Step One: Public interest. Point out the report could be used to put unwelcome pressure on government because it might be misinterpreted. We need to wait for the results of a wider and more detailed survey over a longer time-scale. If such a survey is not being conducted, it is even better.

Step Two: Challenge the evidence. The report leaves important questions unanswered. Much of the evidence is inconclusive. The figures are open to other interpretations. Some findings are contradictory. (These criticisms can be made on any report even without reading it.)
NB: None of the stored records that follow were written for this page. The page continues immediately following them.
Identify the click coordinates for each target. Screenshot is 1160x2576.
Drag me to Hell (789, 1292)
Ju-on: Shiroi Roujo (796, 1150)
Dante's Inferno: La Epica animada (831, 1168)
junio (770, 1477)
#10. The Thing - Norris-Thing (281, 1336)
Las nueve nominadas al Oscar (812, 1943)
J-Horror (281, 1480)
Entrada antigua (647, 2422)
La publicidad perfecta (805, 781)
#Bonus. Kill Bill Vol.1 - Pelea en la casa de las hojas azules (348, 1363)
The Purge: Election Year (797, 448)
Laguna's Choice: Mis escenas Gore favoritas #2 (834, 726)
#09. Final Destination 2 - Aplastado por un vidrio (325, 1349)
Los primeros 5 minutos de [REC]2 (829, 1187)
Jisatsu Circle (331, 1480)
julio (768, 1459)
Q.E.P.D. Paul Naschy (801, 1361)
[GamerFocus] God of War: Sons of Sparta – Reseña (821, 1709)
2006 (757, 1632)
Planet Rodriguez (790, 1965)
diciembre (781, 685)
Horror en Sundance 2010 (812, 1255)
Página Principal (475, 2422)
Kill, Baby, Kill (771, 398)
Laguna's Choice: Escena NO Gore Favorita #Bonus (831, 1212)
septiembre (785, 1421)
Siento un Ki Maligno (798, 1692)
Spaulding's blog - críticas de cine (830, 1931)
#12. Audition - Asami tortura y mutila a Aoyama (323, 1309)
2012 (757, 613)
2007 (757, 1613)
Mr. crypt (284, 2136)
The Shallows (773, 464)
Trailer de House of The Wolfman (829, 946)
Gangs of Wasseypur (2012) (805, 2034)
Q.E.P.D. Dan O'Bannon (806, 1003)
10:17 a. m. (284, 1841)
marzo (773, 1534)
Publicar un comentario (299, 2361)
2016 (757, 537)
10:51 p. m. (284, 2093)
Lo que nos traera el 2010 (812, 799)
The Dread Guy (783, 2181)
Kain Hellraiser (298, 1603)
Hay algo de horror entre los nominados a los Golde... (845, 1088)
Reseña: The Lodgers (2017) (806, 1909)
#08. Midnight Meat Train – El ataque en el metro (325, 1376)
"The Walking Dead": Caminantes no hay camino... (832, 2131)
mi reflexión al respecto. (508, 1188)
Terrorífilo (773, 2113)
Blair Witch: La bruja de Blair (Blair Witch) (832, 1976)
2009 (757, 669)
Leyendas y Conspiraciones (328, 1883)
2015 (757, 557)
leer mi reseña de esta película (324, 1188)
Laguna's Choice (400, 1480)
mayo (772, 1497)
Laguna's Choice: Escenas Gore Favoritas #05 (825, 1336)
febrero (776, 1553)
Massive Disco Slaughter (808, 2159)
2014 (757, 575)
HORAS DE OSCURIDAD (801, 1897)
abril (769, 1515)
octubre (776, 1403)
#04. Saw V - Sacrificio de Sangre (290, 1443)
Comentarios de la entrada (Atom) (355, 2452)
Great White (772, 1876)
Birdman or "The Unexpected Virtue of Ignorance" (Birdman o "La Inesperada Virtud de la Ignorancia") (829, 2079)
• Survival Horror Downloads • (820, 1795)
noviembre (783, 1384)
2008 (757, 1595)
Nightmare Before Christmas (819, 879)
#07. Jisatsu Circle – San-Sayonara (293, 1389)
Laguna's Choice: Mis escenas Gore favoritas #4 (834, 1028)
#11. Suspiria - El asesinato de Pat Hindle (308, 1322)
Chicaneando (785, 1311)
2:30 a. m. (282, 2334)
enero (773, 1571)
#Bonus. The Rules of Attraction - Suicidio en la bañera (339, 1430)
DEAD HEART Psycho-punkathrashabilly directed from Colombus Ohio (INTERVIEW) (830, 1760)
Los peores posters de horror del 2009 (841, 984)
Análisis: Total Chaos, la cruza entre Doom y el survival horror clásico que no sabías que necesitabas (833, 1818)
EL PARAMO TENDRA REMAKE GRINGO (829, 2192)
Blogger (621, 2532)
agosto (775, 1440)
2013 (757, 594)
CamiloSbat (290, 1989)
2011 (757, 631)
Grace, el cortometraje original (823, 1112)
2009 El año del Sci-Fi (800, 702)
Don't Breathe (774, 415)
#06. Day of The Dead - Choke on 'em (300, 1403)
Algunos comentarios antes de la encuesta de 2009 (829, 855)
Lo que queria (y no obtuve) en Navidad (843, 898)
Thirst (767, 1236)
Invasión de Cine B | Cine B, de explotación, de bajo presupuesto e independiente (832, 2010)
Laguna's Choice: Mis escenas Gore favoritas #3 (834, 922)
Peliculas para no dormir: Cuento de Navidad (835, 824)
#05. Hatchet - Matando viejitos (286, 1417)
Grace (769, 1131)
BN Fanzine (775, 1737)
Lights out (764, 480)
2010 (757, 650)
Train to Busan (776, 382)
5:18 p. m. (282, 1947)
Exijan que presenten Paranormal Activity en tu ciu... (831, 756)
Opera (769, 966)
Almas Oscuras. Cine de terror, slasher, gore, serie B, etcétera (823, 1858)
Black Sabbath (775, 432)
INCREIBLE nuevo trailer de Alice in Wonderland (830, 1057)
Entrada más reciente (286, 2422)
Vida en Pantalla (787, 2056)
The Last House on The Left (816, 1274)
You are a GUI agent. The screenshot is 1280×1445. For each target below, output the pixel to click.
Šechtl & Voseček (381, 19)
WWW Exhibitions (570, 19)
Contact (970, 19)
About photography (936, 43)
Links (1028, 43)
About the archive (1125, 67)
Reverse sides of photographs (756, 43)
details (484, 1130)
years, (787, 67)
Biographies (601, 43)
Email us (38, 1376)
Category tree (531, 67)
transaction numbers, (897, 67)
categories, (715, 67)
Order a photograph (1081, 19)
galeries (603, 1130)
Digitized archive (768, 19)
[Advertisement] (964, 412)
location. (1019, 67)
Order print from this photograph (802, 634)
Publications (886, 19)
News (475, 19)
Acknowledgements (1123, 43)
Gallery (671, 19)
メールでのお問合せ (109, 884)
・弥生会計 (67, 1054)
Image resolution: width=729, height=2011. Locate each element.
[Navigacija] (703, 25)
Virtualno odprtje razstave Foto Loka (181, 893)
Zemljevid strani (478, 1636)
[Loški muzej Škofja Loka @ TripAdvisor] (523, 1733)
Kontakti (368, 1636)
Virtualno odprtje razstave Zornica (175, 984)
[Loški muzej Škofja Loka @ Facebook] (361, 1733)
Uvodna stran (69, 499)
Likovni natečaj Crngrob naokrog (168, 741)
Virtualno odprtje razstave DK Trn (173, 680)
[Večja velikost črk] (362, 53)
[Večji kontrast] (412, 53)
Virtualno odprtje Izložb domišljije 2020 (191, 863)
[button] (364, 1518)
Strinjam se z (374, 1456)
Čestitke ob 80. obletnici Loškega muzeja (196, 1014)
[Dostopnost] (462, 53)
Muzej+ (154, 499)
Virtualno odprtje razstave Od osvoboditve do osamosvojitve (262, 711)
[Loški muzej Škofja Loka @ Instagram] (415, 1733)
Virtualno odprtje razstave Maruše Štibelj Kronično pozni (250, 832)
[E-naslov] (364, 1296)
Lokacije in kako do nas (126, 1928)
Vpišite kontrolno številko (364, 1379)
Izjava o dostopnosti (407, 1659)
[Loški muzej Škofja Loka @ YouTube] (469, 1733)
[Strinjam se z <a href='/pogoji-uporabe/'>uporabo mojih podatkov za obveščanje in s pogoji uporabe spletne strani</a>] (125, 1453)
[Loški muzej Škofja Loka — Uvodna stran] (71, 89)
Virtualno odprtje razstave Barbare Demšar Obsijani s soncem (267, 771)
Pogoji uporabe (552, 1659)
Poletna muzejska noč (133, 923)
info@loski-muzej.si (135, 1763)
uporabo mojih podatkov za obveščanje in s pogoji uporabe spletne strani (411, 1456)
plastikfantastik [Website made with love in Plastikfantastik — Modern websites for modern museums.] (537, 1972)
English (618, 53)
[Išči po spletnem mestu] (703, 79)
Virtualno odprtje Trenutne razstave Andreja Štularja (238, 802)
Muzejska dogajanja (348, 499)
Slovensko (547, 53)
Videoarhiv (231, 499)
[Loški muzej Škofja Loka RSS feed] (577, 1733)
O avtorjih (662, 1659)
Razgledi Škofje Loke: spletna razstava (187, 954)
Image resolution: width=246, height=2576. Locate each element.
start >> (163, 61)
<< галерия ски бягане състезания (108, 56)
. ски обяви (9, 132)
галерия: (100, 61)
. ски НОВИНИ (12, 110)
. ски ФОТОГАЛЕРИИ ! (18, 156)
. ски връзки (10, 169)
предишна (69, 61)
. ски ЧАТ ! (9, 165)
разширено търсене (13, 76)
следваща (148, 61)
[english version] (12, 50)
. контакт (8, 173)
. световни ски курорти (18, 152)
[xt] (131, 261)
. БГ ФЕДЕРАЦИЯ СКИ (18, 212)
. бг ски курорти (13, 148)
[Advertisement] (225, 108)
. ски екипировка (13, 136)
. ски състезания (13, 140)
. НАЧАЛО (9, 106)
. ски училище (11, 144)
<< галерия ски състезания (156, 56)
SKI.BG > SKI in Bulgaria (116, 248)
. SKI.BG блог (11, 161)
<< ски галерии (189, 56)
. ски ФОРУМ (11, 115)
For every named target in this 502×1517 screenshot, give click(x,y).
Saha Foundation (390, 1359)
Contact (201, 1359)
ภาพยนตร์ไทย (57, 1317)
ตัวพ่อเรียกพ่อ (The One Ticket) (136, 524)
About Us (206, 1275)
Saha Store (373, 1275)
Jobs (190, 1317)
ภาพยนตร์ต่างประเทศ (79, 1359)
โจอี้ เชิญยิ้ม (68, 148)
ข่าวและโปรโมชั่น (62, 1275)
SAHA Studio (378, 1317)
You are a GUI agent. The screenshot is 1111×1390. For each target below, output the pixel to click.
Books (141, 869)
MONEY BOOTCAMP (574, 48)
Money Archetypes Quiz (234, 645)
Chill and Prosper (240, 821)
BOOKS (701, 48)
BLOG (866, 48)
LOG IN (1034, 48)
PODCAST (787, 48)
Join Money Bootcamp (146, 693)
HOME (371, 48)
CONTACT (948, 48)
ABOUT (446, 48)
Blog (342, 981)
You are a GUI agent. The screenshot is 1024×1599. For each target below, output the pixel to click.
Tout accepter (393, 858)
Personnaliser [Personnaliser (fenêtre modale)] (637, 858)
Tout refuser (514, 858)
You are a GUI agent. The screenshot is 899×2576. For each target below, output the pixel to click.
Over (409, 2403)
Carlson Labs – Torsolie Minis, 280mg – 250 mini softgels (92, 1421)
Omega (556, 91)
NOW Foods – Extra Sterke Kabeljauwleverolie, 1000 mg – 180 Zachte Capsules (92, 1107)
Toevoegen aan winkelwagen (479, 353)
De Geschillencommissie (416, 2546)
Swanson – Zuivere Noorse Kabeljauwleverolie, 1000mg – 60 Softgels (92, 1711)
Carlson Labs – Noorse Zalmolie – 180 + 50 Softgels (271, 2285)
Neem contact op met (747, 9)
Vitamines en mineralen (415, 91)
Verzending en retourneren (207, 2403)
Step Three: Undermine the recommendations. The report cannot be used for long-term decisions. There is insufficient information to support the conclusions. Broadly speaking, the report supports the current practice. (Mind you, most people do not really read full reports and are easily swayed.)

Step Four: Discredit the expert. He is harboring a grudge against the government. He is just attracting publicity. He used to be a consultant of a commercial company. If not, he wants to be a consultant of a commercial company!